Помню, как мы с Артуром размышляли на тему этого убийства. Прохоров тогда утверждал: о тайниках в квартире и о кладе под пионом воры узнали от его отца. «Папу потому и пытали, — говорил он. — Фиг бы они нашли все те папины заначки… если бы отец им о тех тайниках не рассказал». Что именно неизвестные воры вырыли под пионом, Артур не знал (или не поделился этой информацией со мной и с Кириллом). Но мы с ним пришли к выводу, что Илью Владимировича задушили уже после того, как похитители распотрошили все схроны: и те, что находились в квартире, и тот, что был под пионом.
Теперь я тоже склонялся к мысли: директора швейной фабрики похитили до того, как отравили пса, жившего во дворе Артуровой бабушки. Потому что к тому времени похитители уже знали от Ильи Владимировича о кладе под кустом. Но я сомневался, что похитители убили Прохорова-старшего раньше, чем заполучили все его ценности. Поэтому решил: похитили Илью Владимировича до того дня, когда умер пёс. Получалось: похищение, убийство и обнаружение трупа директора фабрики случились в промежутке между днём смерти пса и началом последней недели июля.
Собака умерла не случайно, мы с Прохоровым в этом не сомневались.
И даже предполагали, кто именно её отравил…
— … Другим — у которых вершина ещё впереди, — пропел Артур.
Он накрыл струны ладонью — я услышал, как за его спиной, в собачьем вольере рядом с сараями, звякнула цепь (представил: пёс сейчас выбрался из будки, где прятался от выдаваемых за пение хрипов). Артур взглянул на Котову, будто в поисках похвалы. Лена улыбнулась ему, похлопала в ладоши. Появился ветер — он пошелестел листьями пиона, словно тоже поаплодировал музыканту. Котова махнула рукой — отогнала от своего лица табачный дым.
— Молодец, Артурчик, — сказала Наташа Торопова. — Хорошо спел.

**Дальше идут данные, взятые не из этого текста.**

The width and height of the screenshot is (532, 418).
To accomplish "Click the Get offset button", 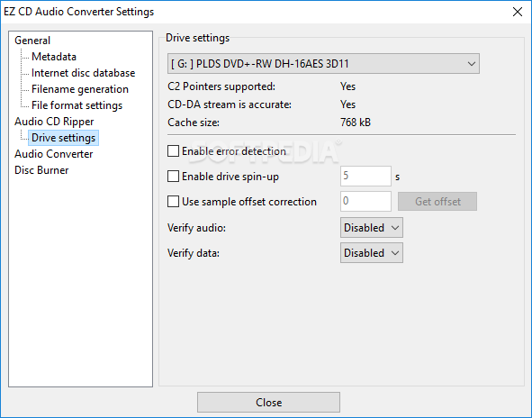I will click(437, 202).
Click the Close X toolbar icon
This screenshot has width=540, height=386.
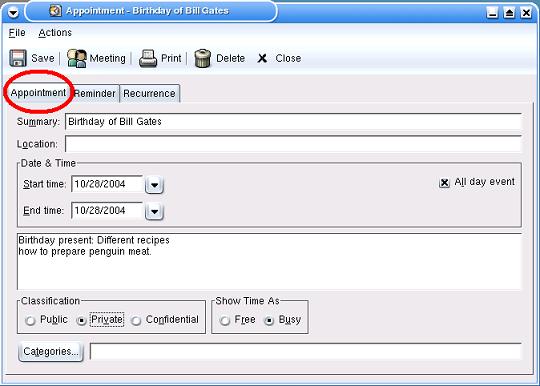coord(262,58)
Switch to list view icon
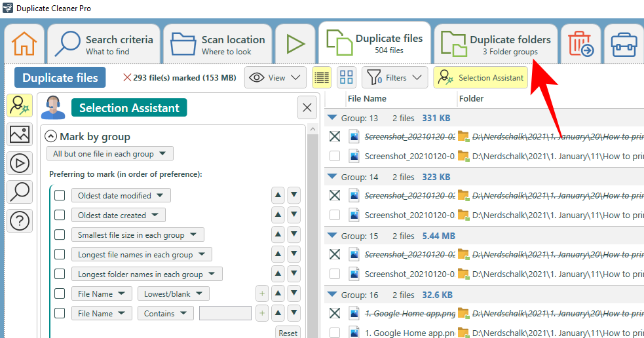644x338 pixels. pos(322,77)
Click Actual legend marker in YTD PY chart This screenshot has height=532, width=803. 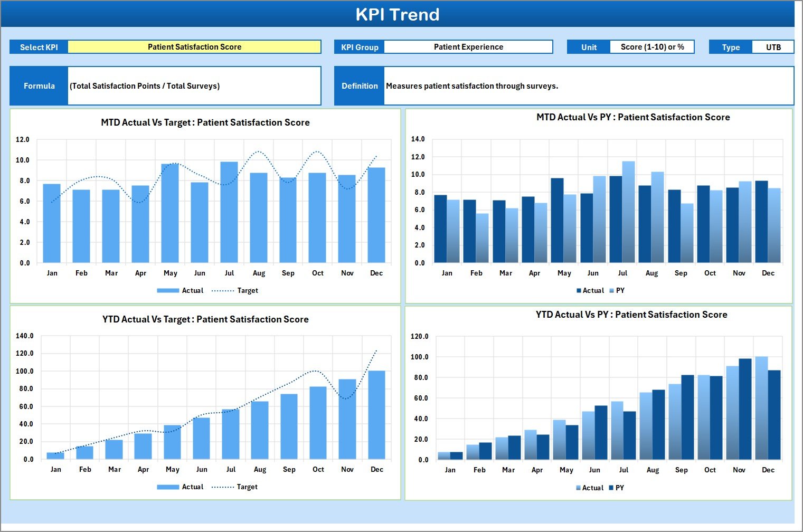click(x=579, y=488)
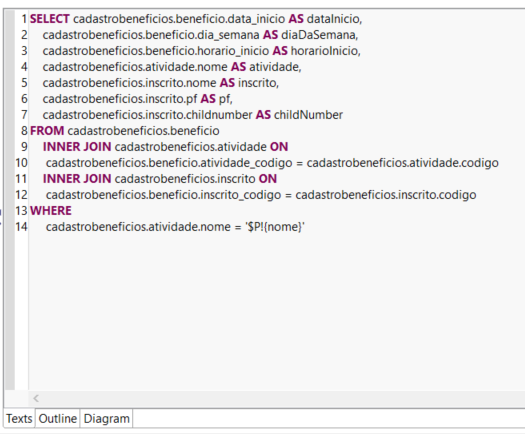The image size is (525, 434).
Task: Click the first INNER JOIN keyword
Action: pos(77,147)
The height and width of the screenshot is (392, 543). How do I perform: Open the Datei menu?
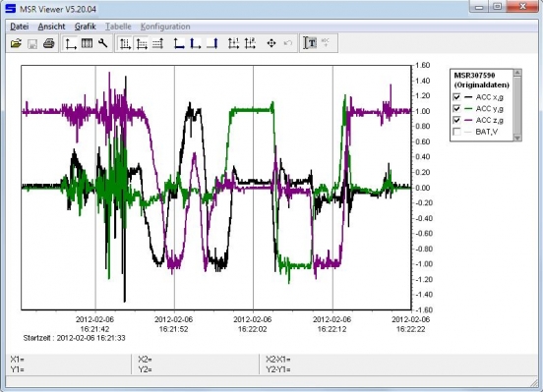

Она привстала, дотянулась до пепельницы и затушила истлевшую почти до фильтра сигарету. Кирилл воспользовался моментом — заглянул в декольте блондинки. Это его действие заметил не только я, но и Котова — она иронично усмехнулась. Прохоров проводил взглядом улетевший к летней кухне дымок, вздохнул. Вслух он не возмутился действиями Наташи, хотя и нахмурил брови. Артур посмотрел в мою сторону, поприветствовал меня взмахом руки.
— Привет, Сергей, — сказал он. — Молодец, что пришёл.
Я пожал ему руку.
— С трудом уговорила его отвлечься от учёбы, — сообщила Лена.
Она горделиво улыбнулась.
Её глаза задорно блеснули.
— Могла бы и не уговаривать, — сказала Торопова. — Невелика важность.
Наташа взглянула на меня из-под бровей.
— Ему ведь нравятся девчонки постарше, — сказала она. — С такими, как мы, ему неинтересно!
Я услышал, как Прохоров хмыкнул. Он опустил взгляд на гитару.
На корпусе музыкального инструмента я рассмотрел знакомую переводную картинку (портрет голубоглазой темноволосой девицы) — улыбнулся ей, будто приятелю.
— Разве не понятно, — сказала Котова, — Сергей пошутил. Мальчишки неправильно поняли его слова.
Она снова стряхнула с ключицы бретельку сарафана — Кирилл уставился на её плечо.
— Почему это, неправильно? — спросил мой брат.
Он посмотрел сперва на Прохорова, а затем на меня — будто в поисках поддержки.
Я скрестил на груди руки.
Артур погладил рукой струны.
— Серёга сам вчера сказал, что скоро женится, — сообщил Кирилл. — Он уже посватается к Варьке Павловой. Та намного старше нас. И у неё двое детей.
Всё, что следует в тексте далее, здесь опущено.